Sphinx Fine Art
Antonio Tempesta was an Italian painter, draughtsman and printmaker. Enrolled at the Accademia del Disegno in Florence on 8 December 1576, he was a pupil of Santi di Tito, then of Joannes Stradanus, with whom he worked under Giorgio Vasari on the interior decoration of the Palazzo Vecchio in Florence. He then went to Rome, where he again had links with artists from the Netherlands. He and Matthijs Bril were commissioned by Pope Gregory XIII to paint the Transfer of the Relics of St Gregory of Nazianzus (1572) and other religious scenes in the loggias on the third floor of the Vatican Palace. In Tempesta’s frescoes in the Palazzina Gambara at the Villa Lante in Bagnaia (1578–9), the hunting and fishing scenes, sweeping landscapes and urban backdrops again reveal the influence of Netherlandish art. From 1579 to 1583 Tempesta participated in the decoration of the Palazzo Farnese in Caprarola, notably of the Scala Regia. He is also known to have collaborated on the frescoes in the Villa d’Este at Tivoli.
At S Stefano Rotondo in Rome in 1583–5 Tempesta, again working for Pope Gregory XIII, executed a series of frescoes on the entrance wall and interior of the chapel of SS Primus and Felicianus.

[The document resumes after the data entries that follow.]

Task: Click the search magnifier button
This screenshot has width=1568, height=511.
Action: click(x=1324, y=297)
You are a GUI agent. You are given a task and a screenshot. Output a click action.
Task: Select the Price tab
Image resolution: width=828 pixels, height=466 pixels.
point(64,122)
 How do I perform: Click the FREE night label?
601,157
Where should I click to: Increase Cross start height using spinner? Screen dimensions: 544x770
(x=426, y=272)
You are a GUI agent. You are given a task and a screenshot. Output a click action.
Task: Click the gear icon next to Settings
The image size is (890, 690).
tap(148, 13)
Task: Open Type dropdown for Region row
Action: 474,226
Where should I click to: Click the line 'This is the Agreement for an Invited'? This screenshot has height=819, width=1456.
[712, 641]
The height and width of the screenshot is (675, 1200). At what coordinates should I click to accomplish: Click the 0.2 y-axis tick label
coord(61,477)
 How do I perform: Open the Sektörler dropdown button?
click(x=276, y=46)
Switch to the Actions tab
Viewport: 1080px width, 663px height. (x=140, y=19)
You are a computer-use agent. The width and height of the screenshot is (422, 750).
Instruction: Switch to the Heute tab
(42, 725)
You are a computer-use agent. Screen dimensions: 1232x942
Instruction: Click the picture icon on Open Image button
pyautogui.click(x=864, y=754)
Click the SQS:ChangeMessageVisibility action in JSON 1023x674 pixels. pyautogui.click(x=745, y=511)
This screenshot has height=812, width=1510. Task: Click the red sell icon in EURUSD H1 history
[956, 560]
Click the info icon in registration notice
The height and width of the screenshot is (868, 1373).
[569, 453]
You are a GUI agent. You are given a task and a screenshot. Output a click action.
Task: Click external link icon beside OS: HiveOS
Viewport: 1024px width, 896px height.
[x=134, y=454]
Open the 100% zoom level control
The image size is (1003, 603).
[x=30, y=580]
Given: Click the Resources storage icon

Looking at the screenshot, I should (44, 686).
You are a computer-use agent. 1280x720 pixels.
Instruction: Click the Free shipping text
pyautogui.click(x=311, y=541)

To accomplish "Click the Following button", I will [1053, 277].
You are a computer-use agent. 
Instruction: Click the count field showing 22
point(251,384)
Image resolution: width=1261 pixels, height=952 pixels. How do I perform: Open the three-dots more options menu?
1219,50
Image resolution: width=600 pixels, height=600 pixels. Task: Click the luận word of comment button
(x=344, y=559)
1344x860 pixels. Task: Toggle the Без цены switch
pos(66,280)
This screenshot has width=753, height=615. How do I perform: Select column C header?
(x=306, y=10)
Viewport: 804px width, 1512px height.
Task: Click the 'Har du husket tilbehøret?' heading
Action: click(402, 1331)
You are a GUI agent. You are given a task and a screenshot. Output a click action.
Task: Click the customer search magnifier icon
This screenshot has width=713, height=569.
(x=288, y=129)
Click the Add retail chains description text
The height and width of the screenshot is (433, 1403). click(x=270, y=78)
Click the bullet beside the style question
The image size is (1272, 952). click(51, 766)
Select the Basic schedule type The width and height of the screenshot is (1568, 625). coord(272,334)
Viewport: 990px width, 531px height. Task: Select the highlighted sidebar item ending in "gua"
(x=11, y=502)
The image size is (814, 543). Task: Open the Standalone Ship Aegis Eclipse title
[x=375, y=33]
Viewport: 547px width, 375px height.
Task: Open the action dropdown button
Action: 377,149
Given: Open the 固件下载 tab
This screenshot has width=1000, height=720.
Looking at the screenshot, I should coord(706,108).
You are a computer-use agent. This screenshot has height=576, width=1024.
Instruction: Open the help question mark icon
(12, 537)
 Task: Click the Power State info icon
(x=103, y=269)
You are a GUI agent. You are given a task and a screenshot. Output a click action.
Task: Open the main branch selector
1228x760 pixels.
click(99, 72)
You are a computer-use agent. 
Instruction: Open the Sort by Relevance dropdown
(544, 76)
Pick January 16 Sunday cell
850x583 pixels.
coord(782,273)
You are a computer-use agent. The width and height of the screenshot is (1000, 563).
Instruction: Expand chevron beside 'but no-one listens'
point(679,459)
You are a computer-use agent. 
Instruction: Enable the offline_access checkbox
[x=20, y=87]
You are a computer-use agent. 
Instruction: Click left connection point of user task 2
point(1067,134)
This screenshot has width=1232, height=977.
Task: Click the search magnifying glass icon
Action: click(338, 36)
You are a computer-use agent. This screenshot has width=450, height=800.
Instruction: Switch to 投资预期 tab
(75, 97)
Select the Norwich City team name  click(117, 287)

Subjects include the Massacre of the Innocents, and the Seven Sorrows of the Virgin, in which the Virgin is surrounded by seven swords, each with a tondo at the tip. This motif, rare in Italy, was derived from the south Netherlandish artist Bernard van Orley. In the frescoes in the interior of the chapel, which depict the martyrdom of the two saints, the architectural settings are impressive, and Tempesta’s interest in depicting nature, particularly animals, is evident. Other works by Tempesta, including hunting and battle scenes, are in the Palazzo Giustiniani and the casino of the Palazzo Rospigliosi, both in Rome. He also produced panel paintings, including two versions of the Crossing of the Red Sea (Budapest, Museum Fine Arts; Rome, Galeria Doria–Pamphili), Pearl-diving in India (Paris, Louvre), Tournament on the Piazza del Castello in Turin (1620; Turin, Galeria Sabauda) and a Resurrection (1620–25; Florence, S Felicità).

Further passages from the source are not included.